DIRECTIONS FOR THIS TASK
Continue the passage about using one or two spaces after a period, starting right after its final sentence.

-- start GIVEN TEXT --

What galls me about two-spacers isn’t just their numbers. It’s their certainty that they’re right. Over Thanksgiving dinner last year, I asked people what they considered to be the “correct” number of spaces between sentences. The diners included doctors, computer programmers, and other highly accomplished professionals. Everyone—everyone!—said it was proper to use two spaces. Some people admitted to slipping sometimes and using a single space—but when writing something formal, they were always careful to use two. Others explained they mostly used a single space but felt guilty for violating the two-space “rule.” Still others said they used two spaces all the time, and they were thrilled to be so proper. When I pointed out that they were doing it wrong—that, in fact, the correct way to end a sentence is with a period followed by a single, proud, beautiful space—the table balked. “Who says two spaces is wrong?” they wanted to know.

So Manjoo goes into the genealogy versus the 1- versus 2-space rule, which he alleges is based on the old manual Smith-Corona I still have squirreled away in the garage somewhere, which I keep not only for old times sake, but just in case all the computers die forever in some post-Armageddon world, I’ll still be able to pound out my pearly prose, as long as my 30-year-old ribbon lasts.

Here’s Manjoo (you can feel his blood pressure go up as he writes):

“The problem with typewriters was that they used monospaced type—that is, every character occupied an equal amount of horizontal space. This bucked a long tradition of proportional typesetting, in which skinny characters (like I or 1) were given less space than fat ones (like W or M). Monospaced type gives you text that looks ‘loose’ and uneven; there’s a lot of white space between characters and words, so it’s more difficult to spot the spaces between sentences immediately. Hence the adoption of the two-space rule—on a typewriter, an extra space after a sentence makes text easier to read. Here’s the thing, though: Monospaced fonts went out in the 1970s. First electric typewriters and then computers began to offer people ways to create text using proportional fonts. Today nearly every font on your PC is proportional. (Courier is the one major exception.) Because we’ve all switched to modern fonts, adding two spaces after a period no longer enhances readability, typographers say. It diminishes it.”

-- end GIVEN TEXT --
-- start MATERIAL PROVIDED --

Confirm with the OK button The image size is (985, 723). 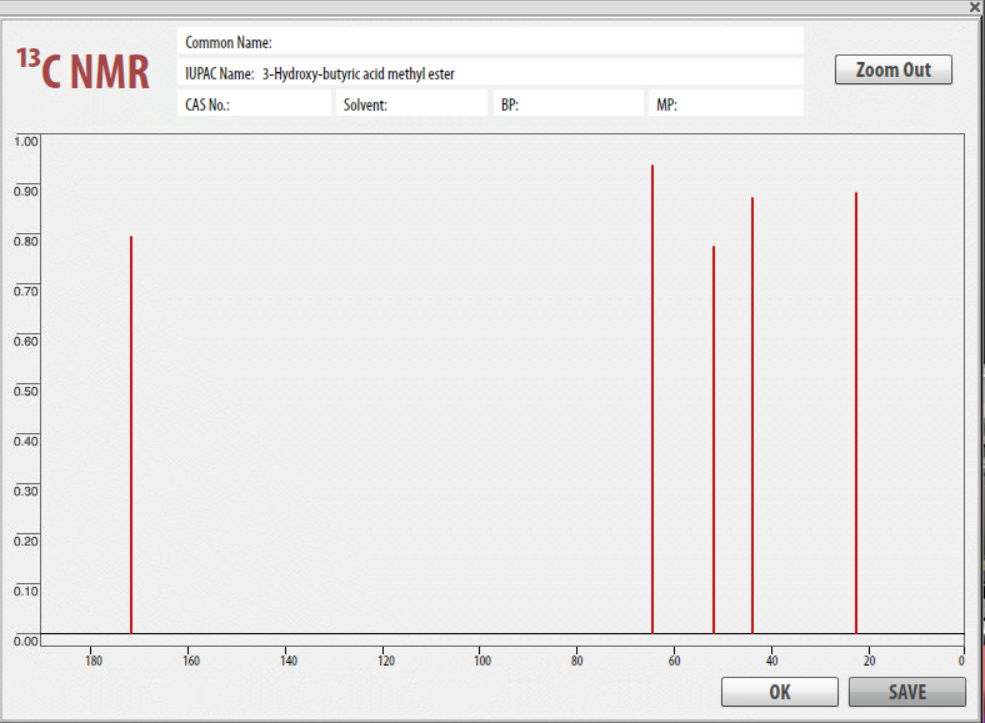[x=780, y=692]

-- end MATERIAL PROVIDED --

THE OUTPUT
Behold and weep, Manjoo

Ho, I don’t know where he comes from, but ancient moi still remembers working with the last hot-type presses in the 1970s, with their molten-lead typesetting and manually locked pages.  They used proportional typesetting. For The Michigan Daily and The Pontiac Press, I remember the complicated jigsaw puzzle of writing out headlines to fit the columns — each character counted for 1, except for i and j, which counted 1/2, and m’s and w’s, which were 1-1/2.  In a pinch, you might be able to count an r and t as a little less than one.  Even so, we always put two spaces between sentences.  Which shoots Manjoo’s argument all to hell.

But what can you say about a man who claims, “Every modern typographer agrees on the one-space rule. It’s one of the canonical rules of the profession, in the same way that waiters know that the salad fork goes to the left of the dinner fork …”

Well, no.  It depends on how the courses are served.  If it’s fish course first, entrée second, and salad course third, then the fork goes closest to the plate, on the right.  Everybody knows that.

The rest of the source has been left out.